O objetivo é dar folga financeira – os seguros continuam ativos durante esses 60 dias – às empresas, sobretudo as de transporte, desde os pequenos táxis às de transferes de turistas, afetadas fortemente pela crise provocada pela pandemia de covid-19 e mesmo pelos limites à lotação impostos pelo Governo.

Segundo fonte governamental, a medida, que abrange os vários seguros, visa especialmente as empresas que operam nas ilhas do Sal e da Boa Vista, totalmente dependentes do turismo, atividade praticamente inexistente desde finais de março, devido à pandemia.

“Na falta de convenção, e perante a falta de pagamento do prémio ou fração na respetiva data do vencimento, a cobertura dos seguros obrigatórios é mantida na sua integralidade por um período limitado de tempo, mantendo-se a obrigação de pagamento do prémio pelo segurado”, clarifica o Governo, sobre o prazo de 60 dias que é agora definido, antes da resolução do seguro por falta de pagamento, que poderá ainda ser fracionado.

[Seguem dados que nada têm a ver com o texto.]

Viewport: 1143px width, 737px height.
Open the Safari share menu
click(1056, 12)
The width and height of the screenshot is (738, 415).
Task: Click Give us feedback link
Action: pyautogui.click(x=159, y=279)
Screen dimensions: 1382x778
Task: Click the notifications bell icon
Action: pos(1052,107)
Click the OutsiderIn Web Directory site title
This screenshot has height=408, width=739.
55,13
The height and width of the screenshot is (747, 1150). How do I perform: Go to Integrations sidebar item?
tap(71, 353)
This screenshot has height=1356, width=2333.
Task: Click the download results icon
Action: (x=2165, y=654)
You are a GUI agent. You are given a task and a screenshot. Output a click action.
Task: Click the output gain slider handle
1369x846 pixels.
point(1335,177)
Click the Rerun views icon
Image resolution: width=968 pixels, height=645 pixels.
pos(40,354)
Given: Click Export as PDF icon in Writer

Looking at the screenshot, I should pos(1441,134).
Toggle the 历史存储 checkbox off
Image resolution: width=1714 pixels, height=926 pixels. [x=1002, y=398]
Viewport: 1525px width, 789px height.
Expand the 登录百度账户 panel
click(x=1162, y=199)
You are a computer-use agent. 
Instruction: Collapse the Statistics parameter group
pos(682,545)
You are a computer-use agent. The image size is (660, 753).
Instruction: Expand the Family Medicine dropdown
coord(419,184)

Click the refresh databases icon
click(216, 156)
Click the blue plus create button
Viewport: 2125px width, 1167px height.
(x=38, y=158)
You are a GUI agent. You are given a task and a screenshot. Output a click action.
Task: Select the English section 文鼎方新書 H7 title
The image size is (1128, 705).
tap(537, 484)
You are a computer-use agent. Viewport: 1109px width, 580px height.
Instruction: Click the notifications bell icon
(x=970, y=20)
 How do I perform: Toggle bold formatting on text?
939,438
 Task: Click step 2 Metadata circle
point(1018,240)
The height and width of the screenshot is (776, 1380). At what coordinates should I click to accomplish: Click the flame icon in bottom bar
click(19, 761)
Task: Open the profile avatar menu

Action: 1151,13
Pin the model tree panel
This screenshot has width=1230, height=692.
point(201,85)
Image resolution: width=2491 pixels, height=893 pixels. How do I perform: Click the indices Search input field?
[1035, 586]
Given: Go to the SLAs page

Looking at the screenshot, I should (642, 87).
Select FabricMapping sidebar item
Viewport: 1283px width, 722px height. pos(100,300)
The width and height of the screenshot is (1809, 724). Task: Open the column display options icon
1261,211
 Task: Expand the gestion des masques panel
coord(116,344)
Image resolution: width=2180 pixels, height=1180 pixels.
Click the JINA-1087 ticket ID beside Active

Por outro lado, “considerando os constrangimentos provocados pela pandemia” na retoma da atividade económica, em particular nos setores dos transportes e do turismo no Sal e na Boa Vista, o Governo prevê, nos contratos de seguro em que se verifique a redução significativa ou mesmo a eliminação do risco coberto, em decorrência direta ou indireta das medidas legais de resposta à covid-19, “o direito de os tomadores de seguros requererem o reflexo dessas circunstâncias no prémio”.

“Assim como a aplicação de um regime excecional de fracionamento do prémio, em resultado da diminuição temporária do risco”, explica o Governo, sobre uma medida que permitirá reduzir, nesses casos, os encargos associados aos prémios pagos pelas empresas que estiveram sem atividade – e por isso sem risco associado a cobrir pelo seguro – nos últimos meses.

Cerca de 25% do Produto Interno Bruto de Cabo Verde depende do setor do turismo, que em 2019 registou um máximo histórico de 819.000 turistas, mas que está parado há praticamente oito meses, levando a uma crise económica generalizada no arquipélago.